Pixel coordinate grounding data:
------------------------
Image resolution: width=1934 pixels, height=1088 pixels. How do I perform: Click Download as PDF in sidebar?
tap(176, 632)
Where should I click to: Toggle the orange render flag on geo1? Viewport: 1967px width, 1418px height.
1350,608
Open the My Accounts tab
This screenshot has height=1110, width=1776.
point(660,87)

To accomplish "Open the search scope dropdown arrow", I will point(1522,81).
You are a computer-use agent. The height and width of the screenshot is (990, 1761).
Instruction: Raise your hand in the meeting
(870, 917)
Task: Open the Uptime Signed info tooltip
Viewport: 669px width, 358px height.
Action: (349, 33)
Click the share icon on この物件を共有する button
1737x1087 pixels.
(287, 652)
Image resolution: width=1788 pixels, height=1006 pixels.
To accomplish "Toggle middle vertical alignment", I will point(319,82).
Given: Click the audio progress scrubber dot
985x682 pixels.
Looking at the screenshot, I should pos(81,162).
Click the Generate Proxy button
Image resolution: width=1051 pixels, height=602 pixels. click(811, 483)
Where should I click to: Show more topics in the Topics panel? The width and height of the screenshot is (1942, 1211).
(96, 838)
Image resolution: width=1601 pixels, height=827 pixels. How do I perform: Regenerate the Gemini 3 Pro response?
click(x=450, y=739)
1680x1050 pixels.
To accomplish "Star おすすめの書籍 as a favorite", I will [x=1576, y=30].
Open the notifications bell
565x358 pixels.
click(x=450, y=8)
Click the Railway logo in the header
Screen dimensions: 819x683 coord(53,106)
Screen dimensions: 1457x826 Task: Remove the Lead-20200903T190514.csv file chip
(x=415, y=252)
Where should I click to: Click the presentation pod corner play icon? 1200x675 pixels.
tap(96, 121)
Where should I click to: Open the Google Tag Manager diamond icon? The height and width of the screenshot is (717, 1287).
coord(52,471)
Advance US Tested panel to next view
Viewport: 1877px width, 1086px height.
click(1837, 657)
------------------------
**Exercise brief:** The records above should be printed in full, exactly as they appear.

**Task response:**
Image resolution: width=1934 pixels, height=1088 pixels. How do I perform: Click Download as PDF in sidebar?
tap(176, 632)
Where should I click to: Toggle the orange render flag on geo1? Viewport: 1967px width, 1418px height.
1350,608
Open the My Accounts tab
This screenshot has height=1110, width=1776.
point(660,87)

To accomplish "Open the search scope dropdown arrow", I will point(1522,81).
You are a computer-use agent. The height and width of the screenshot is (990, 1761).
Instruction: Raise your hand in the meeting
(870, 917)
Task: Open the Uptime Signed info tooltip
Viewport: 669px width, 358px height.
Action: (349, 33)
Click the share icon on この物件を共有する button
1737x1087 pixels.
(287, 652)
Image resolution: width=1788 pixels, height=1006 pixels.
To accomplish "Toggle middle vertical alignment", I will point(319,82).
Given: Click the audio progress scrubber dot
985x682 pixels.
Looking at the screenshot, I should pos(81,162).
Click the Generate Proxy button
Image resolution: width=1051 pixels, height=602 pixels. click(811, 483)
Where should I click to: Show more topics in the Topics panel? The width and height of the screenshot is (1942, 1211).
(96, 838)
Image resolution: width=1601 pixels, height=827 pixels. How do I perform: Regenerate the Gemini 3 Pro response?
click(x=450, y=739)
1680x1050 pixels.
To accomplish "Star おすすめの書籍 as a favorite", I will [x=1576, y=30].
Open the notifications bell
565x358 pixels.
click(x=450, y=8)
Click the Railway logo in the header
Screen dimensions: 819x683 coord(53,106)
Screen dimensions: 1457x826 Task: Remove the Lead-20200903T190514.csv file chip
(x=415, y=252)
Where should I click to: Click the presentation pod corner play icon? 1200x675 pixels.
tap(96, 121)
Where should I click to: Open the Google Tag Manager diamond icon? The height and width of the screenshot is (717, 1287).
coord(52,471)
Advance US Tested panel to next view
Viewport: 1877px width, 1086px height.
click(1837, 657)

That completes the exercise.